Je pense que mon point fort est ce que je t'expliquais plus haut : imaginer une vision d'un endroit précis, en 3D. Cette mentalisation se caractérise par la célèbre "tête de Sam" ! Demande aux grimpeurs qui me connaissent bien...
Une chose est sûre, c'est que ma "vision personnelle" (unique?) est celle que j'aime le plus, dont je suis "auto-fan", des images larges, avec un grimpeur en petit, qui montre le support.

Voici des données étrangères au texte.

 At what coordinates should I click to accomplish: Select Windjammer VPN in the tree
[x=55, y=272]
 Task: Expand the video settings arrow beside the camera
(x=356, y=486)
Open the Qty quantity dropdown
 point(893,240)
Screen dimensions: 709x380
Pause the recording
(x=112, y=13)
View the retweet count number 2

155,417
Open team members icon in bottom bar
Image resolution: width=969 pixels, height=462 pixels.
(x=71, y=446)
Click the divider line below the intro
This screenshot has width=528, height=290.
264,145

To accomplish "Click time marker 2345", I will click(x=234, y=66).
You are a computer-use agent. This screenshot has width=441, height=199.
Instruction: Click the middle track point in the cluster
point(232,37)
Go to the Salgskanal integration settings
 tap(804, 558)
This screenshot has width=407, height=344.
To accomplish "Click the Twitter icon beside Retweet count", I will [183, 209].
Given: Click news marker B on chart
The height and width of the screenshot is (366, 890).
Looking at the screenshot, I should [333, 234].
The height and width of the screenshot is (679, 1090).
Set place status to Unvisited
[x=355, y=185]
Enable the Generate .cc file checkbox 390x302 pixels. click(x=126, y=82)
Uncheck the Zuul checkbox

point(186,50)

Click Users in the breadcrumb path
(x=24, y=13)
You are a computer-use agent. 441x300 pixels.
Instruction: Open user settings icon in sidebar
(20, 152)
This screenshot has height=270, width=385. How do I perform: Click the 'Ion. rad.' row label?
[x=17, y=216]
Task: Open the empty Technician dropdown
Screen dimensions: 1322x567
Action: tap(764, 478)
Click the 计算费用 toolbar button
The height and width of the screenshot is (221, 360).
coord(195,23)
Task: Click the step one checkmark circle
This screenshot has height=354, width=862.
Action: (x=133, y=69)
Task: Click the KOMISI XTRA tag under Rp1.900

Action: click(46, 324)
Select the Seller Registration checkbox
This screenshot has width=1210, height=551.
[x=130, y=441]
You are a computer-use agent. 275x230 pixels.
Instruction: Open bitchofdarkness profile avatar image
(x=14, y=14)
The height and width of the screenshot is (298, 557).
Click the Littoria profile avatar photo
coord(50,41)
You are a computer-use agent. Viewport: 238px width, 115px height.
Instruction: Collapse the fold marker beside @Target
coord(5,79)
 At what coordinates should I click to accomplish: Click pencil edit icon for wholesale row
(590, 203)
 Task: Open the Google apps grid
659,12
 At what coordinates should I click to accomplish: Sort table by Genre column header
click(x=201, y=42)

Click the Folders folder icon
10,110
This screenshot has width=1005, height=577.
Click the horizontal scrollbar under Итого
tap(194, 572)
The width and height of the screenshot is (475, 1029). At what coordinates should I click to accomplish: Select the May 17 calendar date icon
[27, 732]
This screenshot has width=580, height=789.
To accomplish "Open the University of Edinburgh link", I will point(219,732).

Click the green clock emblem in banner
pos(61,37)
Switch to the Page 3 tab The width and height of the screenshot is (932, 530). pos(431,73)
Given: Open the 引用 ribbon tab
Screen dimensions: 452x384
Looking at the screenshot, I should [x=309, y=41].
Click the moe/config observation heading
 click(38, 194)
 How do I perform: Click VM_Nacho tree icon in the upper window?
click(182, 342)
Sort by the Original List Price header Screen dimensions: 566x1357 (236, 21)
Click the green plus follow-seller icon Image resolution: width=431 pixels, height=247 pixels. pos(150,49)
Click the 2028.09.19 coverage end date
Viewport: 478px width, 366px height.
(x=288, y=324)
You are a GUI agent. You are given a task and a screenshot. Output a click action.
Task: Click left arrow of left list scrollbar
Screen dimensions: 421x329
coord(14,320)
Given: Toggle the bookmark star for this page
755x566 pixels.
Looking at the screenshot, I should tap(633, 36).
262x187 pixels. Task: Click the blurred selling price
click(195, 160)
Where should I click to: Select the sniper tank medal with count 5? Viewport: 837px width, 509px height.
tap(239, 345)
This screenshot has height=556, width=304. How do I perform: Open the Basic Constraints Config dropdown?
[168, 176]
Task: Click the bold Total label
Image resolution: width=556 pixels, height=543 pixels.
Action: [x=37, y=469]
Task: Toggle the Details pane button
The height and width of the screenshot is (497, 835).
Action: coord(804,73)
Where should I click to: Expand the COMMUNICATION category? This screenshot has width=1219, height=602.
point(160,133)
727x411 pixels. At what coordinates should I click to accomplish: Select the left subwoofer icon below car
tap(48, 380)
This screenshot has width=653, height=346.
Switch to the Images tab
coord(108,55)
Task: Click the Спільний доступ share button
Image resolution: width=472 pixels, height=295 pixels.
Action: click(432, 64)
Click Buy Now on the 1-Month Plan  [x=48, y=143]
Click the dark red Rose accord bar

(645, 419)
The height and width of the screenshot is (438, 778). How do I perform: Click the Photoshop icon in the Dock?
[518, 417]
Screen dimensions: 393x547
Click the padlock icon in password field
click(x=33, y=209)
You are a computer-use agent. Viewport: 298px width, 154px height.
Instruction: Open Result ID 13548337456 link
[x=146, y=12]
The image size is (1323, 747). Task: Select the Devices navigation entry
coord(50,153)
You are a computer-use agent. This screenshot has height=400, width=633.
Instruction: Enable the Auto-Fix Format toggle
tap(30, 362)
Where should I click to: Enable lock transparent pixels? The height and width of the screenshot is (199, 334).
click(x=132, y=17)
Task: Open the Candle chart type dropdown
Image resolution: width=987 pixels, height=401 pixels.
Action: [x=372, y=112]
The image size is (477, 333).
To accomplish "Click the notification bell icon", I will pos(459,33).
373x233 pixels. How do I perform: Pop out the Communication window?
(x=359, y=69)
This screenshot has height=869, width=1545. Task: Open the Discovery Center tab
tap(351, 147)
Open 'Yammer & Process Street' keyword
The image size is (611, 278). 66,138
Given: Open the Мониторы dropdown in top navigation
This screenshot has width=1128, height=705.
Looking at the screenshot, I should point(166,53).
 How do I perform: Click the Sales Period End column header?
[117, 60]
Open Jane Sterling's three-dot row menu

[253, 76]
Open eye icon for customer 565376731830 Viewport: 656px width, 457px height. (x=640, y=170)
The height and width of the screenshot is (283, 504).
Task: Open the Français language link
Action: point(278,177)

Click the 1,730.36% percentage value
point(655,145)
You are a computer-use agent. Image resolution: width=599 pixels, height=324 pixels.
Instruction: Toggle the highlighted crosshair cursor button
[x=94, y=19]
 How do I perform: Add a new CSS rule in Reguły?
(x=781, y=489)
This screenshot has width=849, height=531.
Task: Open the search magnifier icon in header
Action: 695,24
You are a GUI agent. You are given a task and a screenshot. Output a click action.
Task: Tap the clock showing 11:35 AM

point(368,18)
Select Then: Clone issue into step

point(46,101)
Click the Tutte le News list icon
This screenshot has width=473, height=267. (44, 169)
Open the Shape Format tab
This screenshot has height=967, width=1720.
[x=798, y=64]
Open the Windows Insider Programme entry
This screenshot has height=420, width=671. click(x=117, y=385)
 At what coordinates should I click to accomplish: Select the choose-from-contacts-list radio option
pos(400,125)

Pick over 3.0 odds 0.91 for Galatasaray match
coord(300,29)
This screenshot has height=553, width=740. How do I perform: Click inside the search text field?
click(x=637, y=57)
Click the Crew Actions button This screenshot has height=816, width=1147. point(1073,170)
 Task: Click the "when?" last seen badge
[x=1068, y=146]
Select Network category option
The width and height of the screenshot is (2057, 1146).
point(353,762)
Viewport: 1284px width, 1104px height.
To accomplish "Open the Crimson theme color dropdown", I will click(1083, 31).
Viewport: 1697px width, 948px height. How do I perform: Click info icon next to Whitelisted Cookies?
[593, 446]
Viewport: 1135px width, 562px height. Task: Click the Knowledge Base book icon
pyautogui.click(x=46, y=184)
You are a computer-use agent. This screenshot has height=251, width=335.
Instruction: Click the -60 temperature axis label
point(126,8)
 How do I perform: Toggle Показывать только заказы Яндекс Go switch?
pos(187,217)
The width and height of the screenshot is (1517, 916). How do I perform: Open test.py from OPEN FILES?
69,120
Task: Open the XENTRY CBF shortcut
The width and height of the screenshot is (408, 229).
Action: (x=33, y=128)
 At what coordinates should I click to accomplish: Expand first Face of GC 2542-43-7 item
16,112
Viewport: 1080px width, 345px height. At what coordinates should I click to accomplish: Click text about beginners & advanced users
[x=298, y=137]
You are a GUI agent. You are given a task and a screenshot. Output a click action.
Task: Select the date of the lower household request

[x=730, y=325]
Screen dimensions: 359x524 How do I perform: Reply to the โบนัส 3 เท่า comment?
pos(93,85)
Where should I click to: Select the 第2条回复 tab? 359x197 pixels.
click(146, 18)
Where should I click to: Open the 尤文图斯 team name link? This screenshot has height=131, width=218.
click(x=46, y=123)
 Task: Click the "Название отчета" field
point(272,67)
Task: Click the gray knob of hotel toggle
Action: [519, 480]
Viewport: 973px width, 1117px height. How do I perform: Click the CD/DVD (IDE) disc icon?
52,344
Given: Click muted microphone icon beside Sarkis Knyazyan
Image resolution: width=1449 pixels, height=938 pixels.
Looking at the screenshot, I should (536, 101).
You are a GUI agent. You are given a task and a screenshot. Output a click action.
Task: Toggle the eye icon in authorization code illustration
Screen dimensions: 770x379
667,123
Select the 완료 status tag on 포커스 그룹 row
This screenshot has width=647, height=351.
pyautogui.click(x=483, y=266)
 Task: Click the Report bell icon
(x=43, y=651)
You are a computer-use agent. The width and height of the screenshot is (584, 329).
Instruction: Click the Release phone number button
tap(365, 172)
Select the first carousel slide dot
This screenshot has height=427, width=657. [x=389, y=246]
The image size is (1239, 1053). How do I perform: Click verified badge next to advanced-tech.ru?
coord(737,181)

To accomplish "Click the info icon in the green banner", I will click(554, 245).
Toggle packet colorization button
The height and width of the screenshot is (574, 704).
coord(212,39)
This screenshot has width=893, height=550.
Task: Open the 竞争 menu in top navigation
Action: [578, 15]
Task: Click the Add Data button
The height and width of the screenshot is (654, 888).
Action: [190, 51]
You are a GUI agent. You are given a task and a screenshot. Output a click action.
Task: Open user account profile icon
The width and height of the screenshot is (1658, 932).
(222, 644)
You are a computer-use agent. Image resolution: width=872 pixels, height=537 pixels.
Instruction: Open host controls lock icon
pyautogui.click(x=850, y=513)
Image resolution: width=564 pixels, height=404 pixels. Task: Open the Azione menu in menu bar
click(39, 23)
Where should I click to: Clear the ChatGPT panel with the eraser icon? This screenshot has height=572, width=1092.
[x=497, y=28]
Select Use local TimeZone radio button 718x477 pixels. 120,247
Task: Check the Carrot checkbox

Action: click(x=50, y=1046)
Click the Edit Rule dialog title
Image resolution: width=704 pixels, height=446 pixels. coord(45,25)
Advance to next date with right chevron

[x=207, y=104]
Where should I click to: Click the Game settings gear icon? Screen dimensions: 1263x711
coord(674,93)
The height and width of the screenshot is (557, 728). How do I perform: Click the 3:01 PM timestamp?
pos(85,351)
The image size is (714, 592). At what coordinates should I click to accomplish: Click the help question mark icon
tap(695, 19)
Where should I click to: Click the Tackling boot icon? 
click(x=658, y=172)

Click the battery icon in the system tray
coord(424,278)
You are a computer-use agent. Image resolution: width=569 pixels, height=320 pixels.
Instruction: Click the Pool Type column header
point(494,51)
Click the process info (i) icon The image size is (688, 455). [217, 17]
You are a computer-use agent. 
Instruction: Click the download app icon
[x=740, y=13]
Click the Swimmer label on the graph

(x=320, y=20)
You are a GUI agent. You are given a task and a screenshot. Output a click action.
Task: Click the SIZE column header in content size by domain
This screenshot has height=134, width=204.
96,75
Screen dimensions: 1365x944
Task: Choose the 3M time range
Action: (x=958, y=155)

e) Quelle est la meilleure photographie – outre celle que tu as manquée- le meilleur angle d’attaque, la meilleure lumière pour atteindre les sommets de ton art ?
- Chaque endroit est différent et encore différent lui-même au fil des années d'expérience qui s'accumulent. Refaire la même photo 10 ans après, est quasiment impossible... Je n'ai pas la prétention d'affirmer qu'une technique est la meilleure. C'est du feeling : on en a tous un, différent, à un moment donné. Deux photographes, au même endroit, dans des conditions exactes, sortiront des photos différentes.
Personnellement, mon meilleur angle d'attaque est justement cet angle, c'est de me placer au bon endroit. Je ne suis pas un stakhano de la lumière parfaite, à tel point que la majorité du temps, je préfère l'ombre.
La meilleure photo, ben justement, c'est celle que l'on manque... La scène qui se passe devant les yeux, celle où l’on n’a même pas le temps de dire "clic". Des fois, il faut savoir uniquement apprécier le moment présent, un souvenir est fait pour être dans la tête, pas pour être accroché au mur, sinon, ça s'appellerai un poster...
f) Est-ce qu’il existe un rocher idéal pour la photo ?
- Idéal, je ne pense pas, toutes les formes sont dans la nature, par contre, des rochers "caca-beurk", super dur à rendre beau en photo, çà, y'en a.
g) Quel type de grimpeur t’inspire le plus ?
- Un type particulier, non. Certains sont plus photogéniques que d'autres. Mais ceux qui sont motivés, qui m'aident pour réussir une belle photo, çà, c'est appréciable.
h) Comment concilier la vie de photographe, les déplacements et voyages et la vie de famille ?
- C'est pas simple, encore que, je ne suis pas celui qui bouge le plus. Cumulé, c'est environ 4 à 5 mois de déplacement par ans. Çà demande un peu d'organisation et de respect pour ceux qui restent. J'en profite d'ailleurs, pour dire merci à Eva, mon épouse, Yohan, mon petit garçon patient et mes parents dans leur rôle de papi et mamie.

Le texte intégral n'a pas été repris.